I winced when workers here tore down the red-brick AGO, that grand curved shed in the industrial style -- built in 1993 -- and brought in Frank Gehry, the L.A. starchitecht who channeled his Hogtown roots to announce his design for the new AGO was inspired by a hockey rink, for God's sake.
But now that I've toured the place, I'm optimistic: Mr. Gehry seems to have designed a building in which to put art.
It's in contrast to Daniel Libeskind's "Crystal" up the street at the Royal Ontario Museum, where form trumps function. Proof: the ROM opened an empty building in June; curators in its new Textile Gallery are still puzzling how to hang tapestries in a space with no actual walls.
Sure, the AGO reno is six months behind schedule and costs have ballooned: from $190-million in 2004 to $254-million today. (The AGO has raised about $158-million from private sources and $67-million from governments, and needs $30-million more from someone.) But as a space to view a collection, the AGO kicks the ROM's ass.
"For us it's not only about the building but about the content," says Mike Mahoney, senior project manager, the closest he'll come to answering my question comparing the AGO to the ROM.
Our tour begins one floor below the street, in the future Thomson Ship Model Gallery (perhaps a bit of a stretch for the AGO, but okay).
Next we go to the ground floor; the new AGO entrance on Dundas Street is at the centre of the building.
It is now a much simpler layout than the old AGO. Mr. Mahoney points out Ambar limestone from Spain, which will cover the main floor. The teardrop shapes are wheelchair ramps covered in laminated vertical grain Douglas fir.
On the east end a restaurant is coming together; the unfinished bar looks like an homage to Libeskind, a crazy geometric construct in iron beams. Unlike the old AGO's eatery, this restaurant can stay open, with a separate Dundas entrance, when the museum closes.
Upstairs we go to galleries where Thompsons and Kreighoffs will hang in rooms whose skylights will let in enough natural light to illuminate but not damage the paintings.
From there we step out into the Galleria Italia, a 150-metre long, glass-faced hall named for 21 Italian-Canadian donors who plunked down $500,000 each. The ribs, of laminated Douglas fir from Penticton, B.C., are in place, still wrapped in green plastic.
Workers will actually bend glass panes on site to fit in frames along this huge expanse -- a stunt, Mr. Mahoney says, that Mr. Gehry has only tried once before, in New York. Standing here, I get it: the galleria will be a sublime place to view scupture, and also to admire the Victorian houses across Dundas. It connects the AGO to the 'hood.
"The wood is a very warm and residential material," explains Mr. Mahoney.
Then we head up the tower. On the fifth level is a spectacular space, with nine-metre ceilings and a glorious view south across Grange Park and down John Street to the Rogers Centre.

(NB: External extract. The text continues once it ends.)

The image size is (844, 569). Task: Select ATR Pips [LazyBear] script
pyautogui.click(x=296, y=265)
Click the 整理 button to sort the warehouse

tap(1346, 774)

Workers will wrap this tower with 5,285 sheets of tinted blue titanium from Kyoto. Mr. Mahoney skips excitedly from floor to floor and down a wooden ladder connecting pieces of the unfinished corkscrew staircase.
He dashes under sparks spraying from a welder's torch.
"My wife will kill me if I come home with another shirt that's been scorched," he says.
Next month the AGO locks its doors for most of a year, and hopes to reopen, filled with its art, in the fall of 2008. Mr. Mahoney may lose a few more shirts in the interim, but it will be worth it.